Em outro bairro tradicional de Londrina, a Vila Nova (Região Central), uma vitrine na Rua Araguaia exibe manequins que há 60 anos anunciam o trabalho de Paulo Tuguo Kakuno, 77. Alfaiate desde 1952, aprendeu o ofício com o irmão mais velho, logo após deixar Araçatuba (Interior de São Paulo) e se instalar em Londrina.
O nome do estabelecimento, Aurora, é a marca de um tecido que antigamente era considerado o melhor do Brasil. Mas não foi a qualidade do tecido que tornou a alfaiataria de seo Paulo uma das mais frequentadas naqueles tempos. ''Todo mundo mandava fazer os ternos e eu era bem conhecido. Cheguei a ter cinco funcionários porque eram muitos pedidos. Eu chegava a fazer 10 ternos por semana, mas hoje faço um'', comenta.
A queda no movimento, segundo ele, se deve ao surgimento de lojas de roupas e à mudança das pessoas no estilo de vestir. ''Antigamente, todo mundo usava terno. Eu atendia muitos doutores, juízes, fazendeiros e até o ex-governador (interino) do Paraná, Otávio Cesário'', diz orgulhoso o alfaiate que também era responsável pela vestimento do palhaço Picolino. ''Ele era gordo e precisava de ternos e calças sob medida'', comenta.

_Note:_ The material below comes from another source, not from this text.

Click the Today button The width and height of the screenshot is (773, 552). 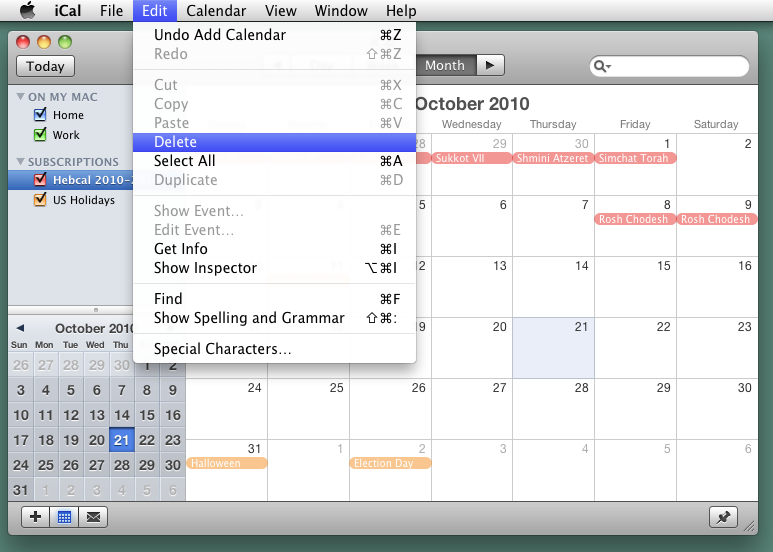[x=45, y=66]
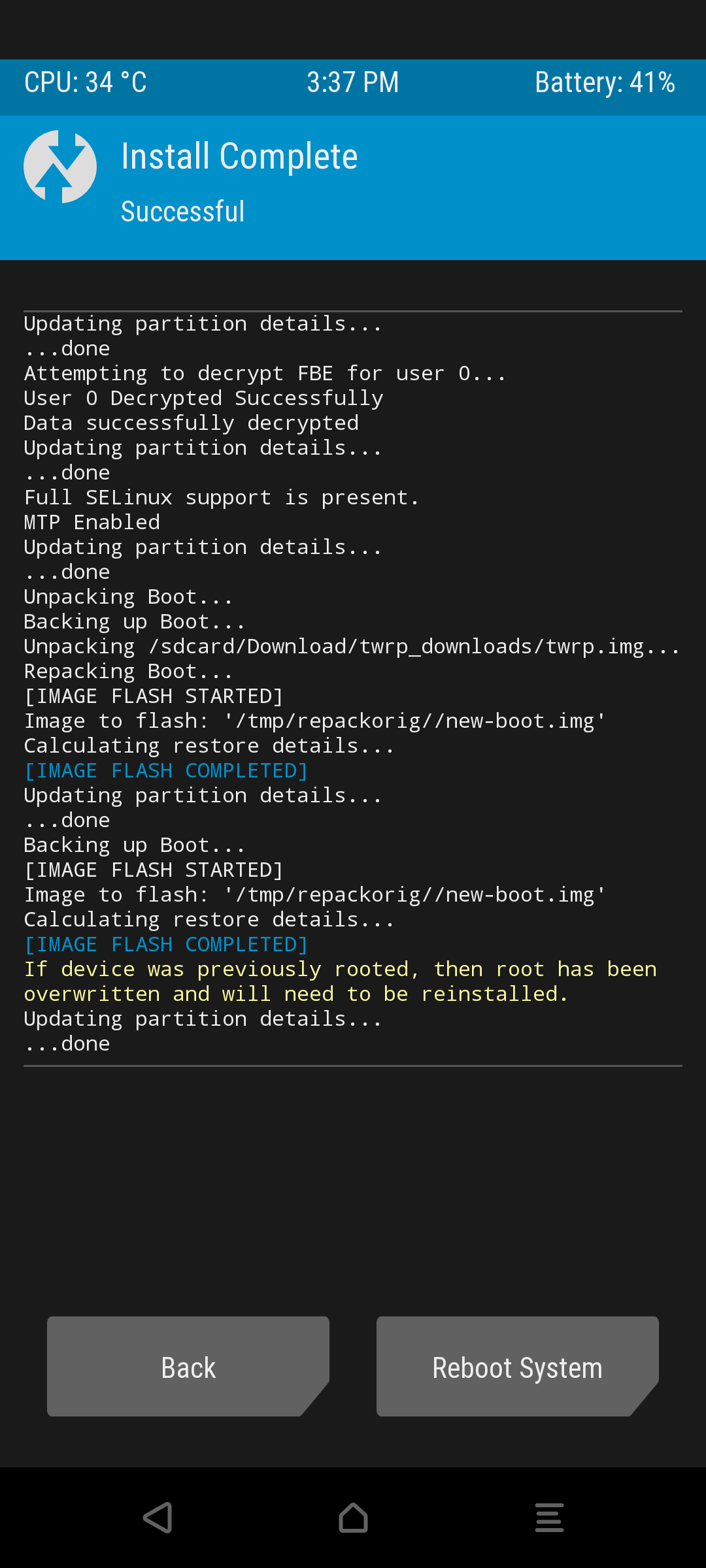Viewport: 706px width, 1568px height.
Task: Click the first IMAGE FLASH COMPLETED line
Action: tap(166, 771)
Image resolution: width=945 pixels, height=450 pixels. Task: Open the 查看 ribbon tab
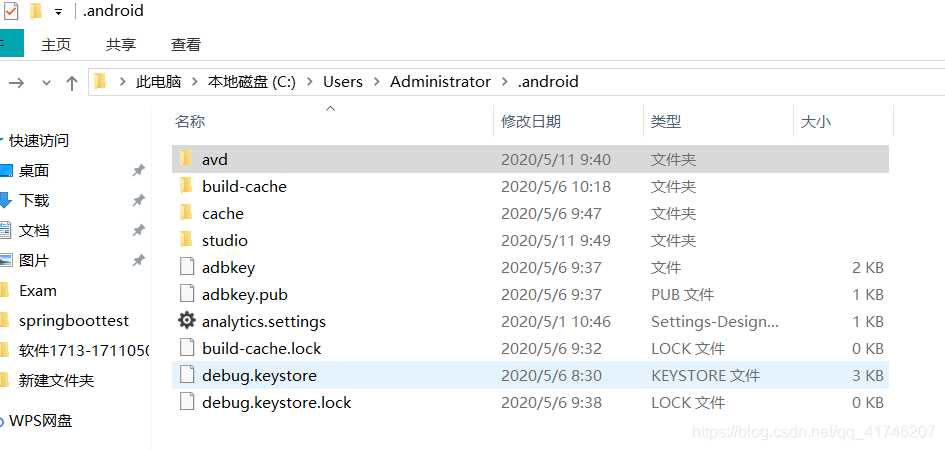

Seo Paulo também se recorda que naquele tempo existiam 52 alfaiates na cidade. ''Hoje, sobraram só meia dúzia'', lamenta ele, ao ressaltar que as encomendas que recebe são daqueles que precisam de medidas diferenciadas e, é claro, amigos que se habituaram com as roupas da Alfaiataria Aurora.
Além dos manequins, o local preserva o ferro de passar, a máquina de costura e as tesouras, que assim como seo Paulo, não pararam de trabalhar em nenhum momento. ''Já aposentei, mas se eu parar, o que vou fazer da vida? Gosto de ser alfaiate e vou seguir aqui até quando eu tiver condições de atender meus clientes'', afirma. (M.O.)